1947 No writer of modern times has been more peripatetic than Somerset Maugham. Born in Paris, he was bi-cultural. Bi-sexual as well, it was usually more convenient for him not to stay for long periods in Britain or America but in places more tolerant of diversity – famously the French Riviera.
He was, however, obliged to stay in the UK or – at a pinch – America during the Second World War. The alternative was to suffer the indignities visited on that other pre-war south of France resident, P.G. Wodehouse. The Nazis were not tolerant.
After the war, an economically devastated Britain imposed strict exchange controls. The limits on currency that the country’s citizens were allowed to ‘export’ were minimal – £10 per annum in the late 1940s. Enforced insularity had a cramping effect, Maugham believed, on the author’s mind: particularly the young author. Could he have written as he did, had he remained (as he began professional life) a doctor in Lambeth?
A world-wide bestselling author who had made other fortunes from his plays and film adaptations, the 70-year-old Maugham was well placed to set up a prize, named after himself. ‘Millionaires and such like’, he once sourly observed, ‘are always ready to give money to universities and hospitals … but will never do anything for the arts.’
The Somerset Maugham prize was endowed to be administered by the Society of Authors.

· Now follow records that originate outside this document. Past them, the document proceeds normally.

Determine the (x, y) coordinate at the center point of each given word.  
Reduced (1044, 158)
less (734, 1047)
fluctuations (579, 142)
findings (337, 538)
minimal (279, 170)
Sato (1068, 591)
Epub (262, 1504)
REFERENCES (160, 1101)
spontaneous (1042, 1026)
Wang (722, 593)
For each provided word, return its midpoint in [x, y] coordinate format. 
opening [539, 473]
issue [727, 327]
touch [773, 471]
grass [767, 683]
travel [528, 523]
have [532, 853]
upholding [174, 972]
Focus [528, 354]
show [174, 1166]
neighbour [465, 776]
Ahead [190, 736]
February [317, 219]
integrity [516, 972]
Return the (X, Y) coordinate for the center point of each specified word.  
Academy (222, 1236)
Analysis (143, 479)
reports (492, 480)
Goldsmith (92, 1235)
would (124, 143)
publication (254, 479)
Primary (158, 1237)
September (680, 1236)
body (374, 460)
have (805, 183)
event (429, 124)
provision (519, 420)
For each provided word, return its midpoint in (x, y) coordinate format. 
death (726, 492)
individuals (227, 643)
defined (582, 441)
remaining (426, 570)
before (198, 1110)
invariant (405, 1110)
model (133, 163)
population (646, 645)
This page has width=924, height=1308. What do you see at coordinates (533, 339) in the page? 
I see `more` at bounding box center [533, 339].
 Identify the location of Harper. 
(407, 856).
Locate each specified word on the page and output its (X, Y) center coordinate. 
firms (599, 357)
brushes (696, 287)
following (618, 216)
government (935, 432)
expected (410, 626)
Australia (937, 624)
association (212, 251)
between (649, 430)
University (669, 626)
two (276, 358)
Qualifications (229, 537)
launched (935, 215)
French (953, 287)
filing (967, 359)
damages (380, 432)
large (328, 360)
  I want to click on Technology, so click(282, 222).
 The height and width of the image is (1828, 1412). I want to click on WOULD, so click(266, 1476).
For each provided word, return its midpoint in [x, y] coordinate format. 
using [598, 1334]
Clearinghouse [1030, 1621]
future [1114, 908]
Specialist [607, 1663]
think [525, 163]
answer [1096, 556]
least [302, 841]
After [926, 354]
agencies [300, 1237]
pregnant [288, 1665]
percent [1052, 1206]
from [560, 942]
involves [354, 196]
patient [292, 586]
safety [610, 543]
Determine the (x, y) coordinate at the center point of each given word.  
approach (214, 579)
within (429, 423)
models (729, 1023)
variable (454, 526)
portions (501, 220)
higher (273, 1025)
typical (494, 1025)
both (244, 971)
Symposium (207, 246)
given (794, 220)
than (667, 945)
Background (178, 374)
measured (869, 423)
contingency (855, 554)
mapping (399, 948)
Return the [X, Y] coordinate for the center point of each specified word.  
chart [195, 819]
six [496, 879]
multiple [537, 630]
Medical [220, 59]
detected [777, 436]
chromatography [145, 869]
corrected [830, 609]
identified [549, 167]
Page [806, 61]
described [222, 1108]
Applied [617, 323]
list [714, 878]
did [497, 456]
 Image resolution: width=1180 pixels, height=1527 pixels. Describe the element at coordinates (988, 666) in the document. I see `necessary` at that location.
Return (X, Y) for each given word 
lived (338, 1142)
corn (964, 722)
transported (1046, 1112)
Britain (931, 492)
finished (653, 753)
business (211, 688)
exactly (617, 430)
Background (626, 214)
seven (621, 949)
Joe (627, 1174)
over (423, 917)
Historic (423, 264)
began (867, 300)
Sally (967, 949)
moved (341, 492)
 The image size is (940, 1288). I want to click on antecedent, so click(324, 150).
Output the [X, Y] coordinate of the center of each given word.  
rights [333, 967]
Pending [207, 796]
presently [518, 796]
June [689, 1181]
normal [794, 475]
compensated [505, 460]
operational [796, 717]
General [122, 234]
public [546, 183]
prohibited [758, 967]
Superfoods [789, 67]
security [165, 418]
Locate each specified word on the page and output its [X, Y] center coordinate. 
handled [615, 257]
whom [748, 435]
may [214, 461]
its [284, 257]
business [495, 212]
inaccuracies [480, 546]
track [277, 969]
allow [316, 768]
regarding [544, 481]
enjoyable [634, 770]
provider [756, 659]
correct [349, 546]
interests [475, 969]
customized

There were strict conditions attached to it. Eligible authors had to be under 35 years old and the £500 cash stipend was to be spent on at least three months’ travel abroad, in places felt to be useful to the writer’s future work.
The winner of the first award was announced on 1 September 1947: A.L. Barker for her collection of short stories, Innocents. There was universal praise for Maugham’s enlightened philanthropy. There was, however, one dissenting voice – that of Evelyn Waugh, who thought it wrong to encourage the young, and tantalise the elderly, in this way. He wrote in protest to the Daily Telegraph:
Does Mr Maugham realize what a huge temptation he is putting before elderly writers? To have £500 of our own – let alone of Mr Maugham’s – to spend abroad is beyond our dreams … What will we not do to qualify for Mr Maugham’s munificence? What forging of birth certificates, dyeing of whiskers and lifting of faces? To what parodies of experimental styles will we not push our experienced pens?
Maugham’s prize survives and has an excellent record in picking winners (Doris Lessing, Kingsley Amis, Martin Amis, V.S. Naipaul, Julian Barnes, among others). The cash amount, £12,000 currently, has risen with inflation and can still, with a little scrimping, yield a valuable foreign experience.